Super Moon: June 23, 2013
This year's largest and closest "super moon" will occur on June 23, 2013. Any advice on how to get great shots that emphasize this moon's larger than normal appearance against the landscape? Or cityscape? I know others have asked questions about moon shots, in general, but is the advice the same for this type of event?
I will be using a Nikon D90 and have the following lenses: Nikon 300mm f4 with 1.4TC, Nikon 35mm f2.8, Sigma 18-250mm.
I afraid that the hype associated with "Super Moon" may lead you to disappointment. The variation in size is not all that much, and it would require careful work to distinguish that Full Moon from the one coming up in two weeks.
The June Moon will be just 2.3% larger than the May Moon. If you shoot your D90 with the 300 mm zoom lens, you will have 11 more pixels (out of about 500) of Moon.
Still, pictures of the rising Moon are fine, whether "Super" or not.
The general rules apply, you want to have identifiable objects in the filed of view, and you want to be as far as is reasonably possible from the foreground object. You want to use as long a focal length as is reasonable to frame the shot.
The shot below was taken about a mile from the Makapuu Lighthouse in Hawaii. For a shot like this, you are tightly constrained, and I had to be within 25' of a particular location to get the exact alignment that I desired. In this case, I shot at 220 mm in order to frame a broader piece of landscape. In the end, I cropped it closely, so I wish that I had kept the lens at 300 mm.
Farther away and longer focal length make the foreground object seem larger. If I had been able to get the line of sight I wanted at 2 miles distant, the Moon size would be unchanged (I would be .00005 % further away) but the lighthouse would be half the size (I would be twice as far from it.)
Use a tripod, bracket your exposures, and be sure to turn off VR. In bracketing, use plus and minus 2 f-stops to make sure your exposure isn't blown out.
Focusing is easy at higher focal lengths; the D90 will focus on the Moon (and give you a pretty good exposure around which to bracket) from about 200 mm and higher.
The Moon's brightness changes very rapidly (by several f-stops) over the first few minutes after Moon rise.

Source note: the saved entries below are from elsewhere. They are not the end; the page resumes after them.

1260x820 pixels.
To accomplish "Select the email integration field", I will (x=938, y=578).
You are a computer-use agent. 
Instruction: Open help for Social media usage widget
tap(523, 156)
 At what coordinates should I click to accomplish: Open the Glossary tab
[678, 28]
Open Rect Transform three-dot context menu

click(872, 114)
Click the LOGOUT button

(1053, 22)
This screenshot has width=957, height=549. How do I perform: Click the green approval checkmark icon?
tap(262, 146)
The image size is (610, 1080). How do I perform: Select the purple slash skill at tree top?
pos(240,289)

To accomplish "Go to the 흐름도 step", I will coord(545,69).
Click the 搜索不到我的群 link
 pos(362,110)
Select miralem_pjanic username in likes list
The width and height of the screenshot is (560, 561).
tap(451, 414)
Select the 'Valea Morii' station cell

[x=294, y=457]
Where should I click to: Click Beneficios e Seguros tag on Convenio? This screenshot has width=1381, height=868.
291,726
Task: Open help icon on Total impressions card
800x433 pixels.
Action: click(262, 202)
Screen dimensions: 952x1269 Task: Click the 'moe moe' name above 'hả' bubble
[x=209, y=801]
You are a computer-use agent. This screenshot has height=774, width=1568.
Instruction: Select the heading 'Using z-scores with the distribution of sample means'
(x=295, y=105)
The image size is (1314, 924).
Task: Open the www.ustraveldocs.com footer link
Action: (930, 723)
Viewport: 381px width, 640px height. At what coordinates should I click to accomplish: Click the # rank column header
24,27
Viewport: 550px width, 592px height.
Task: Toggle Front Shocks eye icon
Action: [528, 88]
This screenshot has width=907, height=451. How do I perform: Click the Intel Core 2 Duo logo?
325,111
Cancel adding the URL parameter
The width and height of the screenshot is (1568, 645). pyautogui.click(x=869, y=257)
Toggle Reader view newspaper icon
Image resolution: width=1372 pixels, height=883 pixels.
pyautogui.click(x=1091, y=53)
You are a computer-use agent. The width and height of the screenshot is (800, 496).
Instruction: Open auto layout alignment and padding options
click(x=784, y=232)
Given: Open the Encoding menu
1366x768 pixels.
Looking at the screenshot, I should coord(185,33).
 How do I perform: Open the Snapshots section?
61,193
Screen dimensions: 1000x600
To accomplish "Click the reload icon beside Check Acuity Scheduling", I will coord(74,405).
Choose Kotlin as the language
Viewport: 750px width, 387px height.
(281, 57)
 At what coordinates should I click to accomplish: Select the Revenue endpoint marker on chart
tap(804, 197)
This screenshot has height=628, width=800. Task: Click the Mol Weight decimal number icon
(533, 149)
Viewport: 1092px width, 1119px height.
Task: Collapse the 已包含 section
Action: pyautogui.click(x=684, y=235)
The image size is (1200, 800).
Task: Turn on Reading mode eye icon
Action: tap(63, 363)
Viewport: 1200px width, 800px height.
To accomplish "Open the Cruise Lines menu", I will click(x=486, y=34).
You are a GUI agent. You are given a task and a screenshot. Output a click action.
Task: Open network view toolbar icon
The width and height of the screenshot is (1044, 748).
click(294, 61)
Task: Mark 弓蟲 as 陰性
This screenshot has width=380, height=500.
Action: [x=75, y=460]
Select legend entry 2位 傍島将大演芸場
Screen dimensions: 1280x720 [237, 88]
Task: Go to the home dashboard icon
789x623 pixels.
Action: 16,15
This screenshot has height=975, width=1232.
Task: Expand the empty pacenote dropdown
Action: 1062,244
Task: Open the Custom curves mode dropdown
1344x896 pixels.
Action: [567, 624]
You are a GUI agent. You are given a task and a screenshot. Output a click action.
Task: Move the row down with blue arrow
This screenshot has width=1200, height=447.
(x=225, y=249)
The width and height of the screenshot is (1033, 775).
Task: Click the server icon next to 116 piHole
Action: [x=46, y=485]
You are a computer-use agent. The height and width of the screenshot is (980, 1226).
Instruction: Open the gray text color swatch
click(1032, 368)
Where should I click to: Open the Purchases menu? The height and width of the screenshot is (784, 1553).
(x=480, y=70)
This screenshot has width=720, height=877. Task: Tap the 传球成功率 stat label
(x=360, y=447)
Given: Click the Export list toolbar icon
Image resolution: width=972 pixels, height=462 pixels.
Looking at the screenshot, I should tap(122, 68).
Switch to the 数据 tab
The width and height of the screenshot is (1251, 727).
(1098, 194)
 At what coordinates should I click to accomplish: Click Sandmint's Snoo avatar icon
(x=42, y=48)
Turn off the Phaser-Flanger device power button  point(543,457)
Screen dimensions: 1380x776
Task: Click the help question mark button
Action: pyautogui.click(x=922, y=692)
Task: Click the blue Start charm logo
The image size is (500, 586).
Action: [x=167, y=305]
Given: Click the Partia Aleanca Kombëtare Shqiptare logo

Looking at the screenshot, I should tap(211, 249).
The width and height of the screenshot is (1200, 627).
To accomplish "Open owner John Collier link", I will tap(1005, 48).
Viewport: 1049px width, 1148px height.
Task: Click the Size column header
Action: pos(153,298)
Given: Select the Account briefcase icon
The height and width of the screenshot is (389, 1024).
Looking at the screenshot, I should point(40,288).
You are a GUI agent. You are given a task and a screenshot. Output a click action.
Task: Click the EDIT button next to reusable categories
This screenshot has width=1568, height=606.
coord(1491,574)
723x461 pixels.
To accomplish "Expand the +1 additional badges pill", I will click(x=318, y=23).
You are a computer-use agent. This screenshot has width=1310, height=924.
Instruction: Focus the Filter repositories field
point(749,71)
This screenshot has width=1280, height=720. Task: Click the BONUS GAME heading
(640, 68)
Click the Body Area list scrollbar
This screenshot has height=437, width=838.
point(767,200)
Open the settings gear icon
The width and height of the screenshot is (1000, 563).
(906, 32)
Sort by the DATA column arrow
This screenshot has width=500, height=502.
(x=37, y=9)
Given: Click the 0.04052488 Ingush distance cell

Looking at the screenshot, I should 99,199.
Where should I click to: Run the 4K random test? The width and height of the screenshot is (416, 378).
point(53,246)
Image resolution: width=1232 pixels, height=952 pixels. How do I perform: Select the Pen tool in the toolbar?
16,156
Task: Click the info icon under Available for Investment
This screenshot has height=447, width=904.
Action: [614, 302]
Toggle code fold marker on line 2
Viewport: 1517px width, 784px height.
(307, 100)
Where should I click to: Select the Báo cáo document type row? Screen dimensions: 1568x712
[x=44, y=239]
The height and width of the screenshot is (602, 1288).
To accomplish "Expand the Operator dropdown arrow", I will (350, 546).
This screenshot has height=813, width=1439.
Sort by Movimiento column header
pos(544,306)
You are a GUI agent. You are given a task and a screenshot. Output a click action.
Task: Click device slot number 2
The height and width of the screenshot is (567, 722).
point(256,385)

Pay attention! Once the Moon is up about 10 degrees, you can think of it as dark lava rock in full sunlight, becasue that is what it is. So daylight exposure values are in the right ballpark ... base ISO, f/8 and whatever it takes in shutter speed. (The above shot was ISO 100, f/8 and 1/45 sec.)
Finally, if you have a particular object that you want to have lined up, you may want to get TPE, the Photographer's Ephemeris (http://photoephemeris.com/ ). This works with Google Maps to allow you to see exactly where the Moon will rise from any place on Earth.
You can see some of more examples of my Moonshots starting at http://www.scientiaphoto.com/HawaiianLandscapes/Hawaiian-Landscapes/23063611_p33hGL#!i=1857296527&k=nLp59rW
Bob in Baltimore
Just re-read your post. As to lenses, most likely the Sigma 18-250, becasue it will allow you to play with the framing by zooming in and out. (I am not familiar with the lens quality, and only speak to the focal length range.) I would not mess with the 300 and the TC for the simple reason that you have few options for framing. And the 35mm will yield too small of an image to be of interest. (And just one extra pixel becasue of the "Superness" of the Moon!)
One final thought, try things out the nights around the May 24 full Moon. Day before Full Moon and you will have a better lit landscape. The day of and the day after you will have less landscape lighting, as the Moon rises later. It will also give you a sense of how far the Moon moves around the landscape in just one day.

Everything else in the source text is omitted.